P.

3.4K 328 27
                                    

"Dimas lagi?"

Yang di tanya hanya menganggukkan kepalanya sebagai respon, sedangkan sosok yang bertanya pun mendengus kesal.

Bukannya apa-apa, cuma kalau kebiasaan 'buruk' calon suaminya itu kambuh, bakalan kentara banget.

Lagian, kenapa juga sih Handaru itu selalu ikut andil dalam mengurus adik sepupunya tersebut?

Padahal, Dimas itu masih mempunyai keluarga yang lengkap, bukan seseorang yang hidup sebatang kara.

Ya, meskipun kedua orang tuanya sangat sibuk dengan pekerjaan masing-masing. Sementara kakaknya pun demikian, terlihat sangat cuek dan hanya memikirkan bisnisnya di luar kota sana.

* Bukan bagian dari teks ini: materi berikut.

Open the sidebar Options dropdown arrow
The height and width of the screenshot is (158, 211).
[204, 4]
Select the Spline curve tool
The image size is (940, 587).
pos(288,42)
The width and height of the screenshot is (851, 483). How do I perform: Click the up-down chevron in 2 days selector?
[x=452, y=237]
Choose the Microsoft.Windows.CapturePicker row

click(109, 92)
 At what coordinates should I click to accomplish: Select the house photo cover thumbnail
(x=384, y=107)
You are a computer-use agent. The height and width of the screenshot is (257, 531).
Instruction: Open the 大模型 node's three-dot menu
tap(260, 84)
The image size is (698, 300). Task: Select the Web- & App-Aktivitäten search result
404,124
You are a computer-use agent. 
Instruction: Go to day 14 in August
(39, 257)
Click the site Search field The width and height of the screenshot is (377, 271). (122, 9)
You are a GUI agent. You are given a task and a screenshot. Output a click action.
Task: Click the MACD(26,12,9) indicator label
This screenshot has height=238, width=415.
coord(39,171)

Tapi tetap aja, Nata nggak habis pikir lantaran yang di buat pusing itu selalu Handaru.

Jika boleh di ingatkan, mereka hanya sebatas saudara sepupu yang di batasi jarak umur yang terlalu jauh.

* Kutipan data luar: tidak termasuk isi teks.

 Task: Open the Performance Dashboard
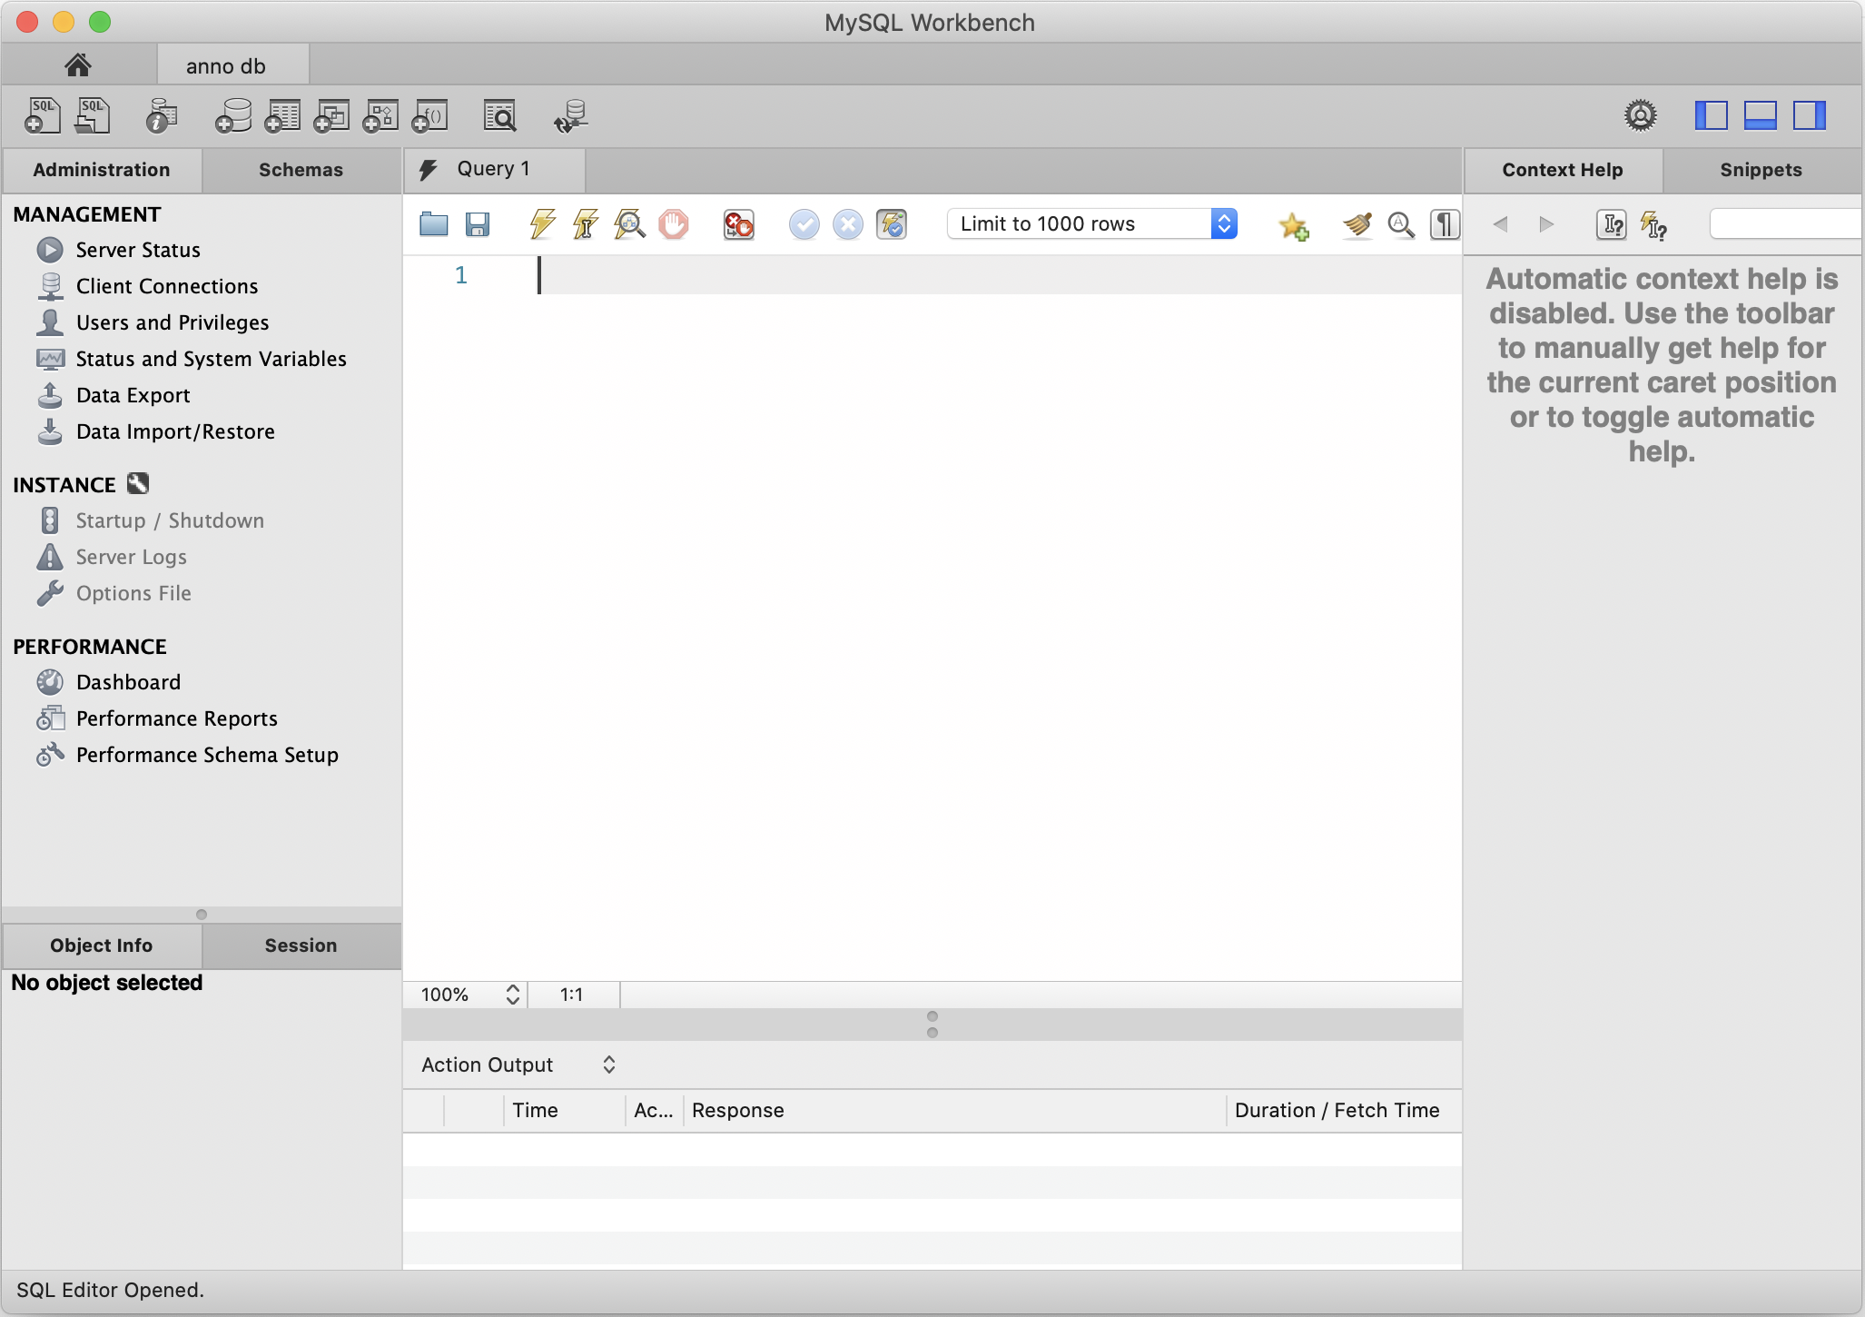[x=128, y=681]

Nata menghampiri sosok yang lebih muda, lalu mendudukkan dirinya tepat di sampingnya tersebut.

"Dia itu bukan lagi anak umur lima tahun, tapi udah gede loh, Han." ujarnya pelan.

Pemuda yang berprofesi seorang dokter itu emang harus berhati-hati jika bahasannya sudah sensitif seperti masalah Dimas ini.

Jaga-jaga aja, supaya Handaru nggak merasa tersinggung gitu.

"Iya aku tau, tapi sikap dia belakangan ini bikin aku khawatir."

"Emangnya tuh anak berulah apa lagi?"

"Gak berulah sih", saat mengatakan hal itu sosok yang duduk disampingnya mengernyitkan dahinya bingung. Dari suara milik Handaru terdengar menggantung, seakan masih kurang yakin dengan jawaban yang keluar dari mulutnya sendiri.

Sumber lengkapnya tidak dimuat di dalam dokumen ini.